Changes in lipid composition of oat root membranes as a function of water-deficit stress

Abstract

The effect of repeated water-deficit stress on the lipid composition of root cells from 5-day-old oat (Avena sativa L. cv. Seger) seedlings was studied. The content of total acyl lipids was found to decrease with increasing degree of water-deficit stress, owing largely to decreases in free fatty acids, triglycerides, phosphatidylethanolamine (PE), wax esters, steryl esters, and acylated steryl glycosides.
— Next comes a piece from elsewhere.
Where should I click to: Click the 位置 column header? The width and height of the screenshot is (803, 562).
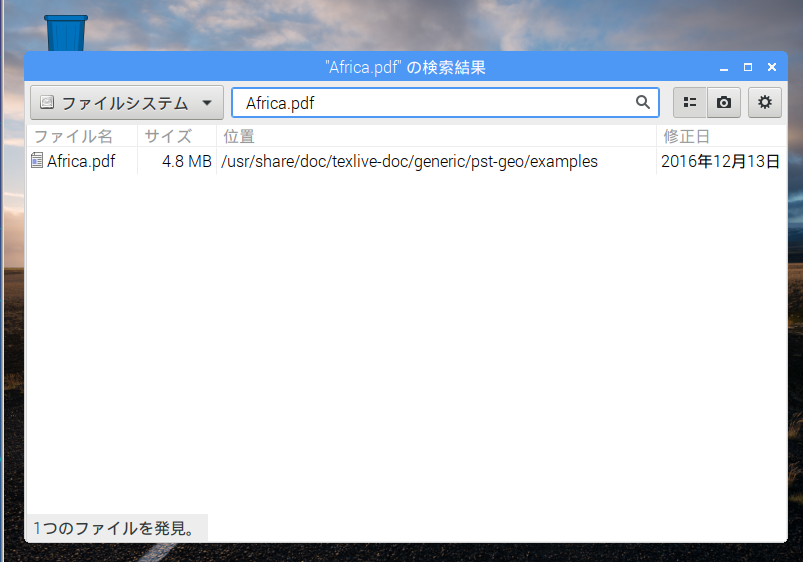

Major polar lipids both in total root cells and in the plasma membrane enriched fraction, as well as the microsomal membrane fraction, were PE, phosphatidylcholine (PC), digalactosyldiacylglycerol (DGDG), monogalactosyldiacylglycerol (MGDG), and polyglycolipid. Decreases in the degree of unsaturation of the fatty acids as a funtion of increased water-deficit stress were observed for the MGDG and polyglycolipid components of total root cells and for the MGDG, DGDG, and polyglycolipid of the plasma membrane fraction. Electron microscopy showed that stressed root tip cells had much smoother plasma membranes than those of control unstressed root cells. These results suggest that root cells of oat seedlings respond to water-deficit stress by reducing the total plasma membrane mass and degree of lipid fluidity, which would reduce the water permeability of the plasma membranes and help maintain cell turgidity.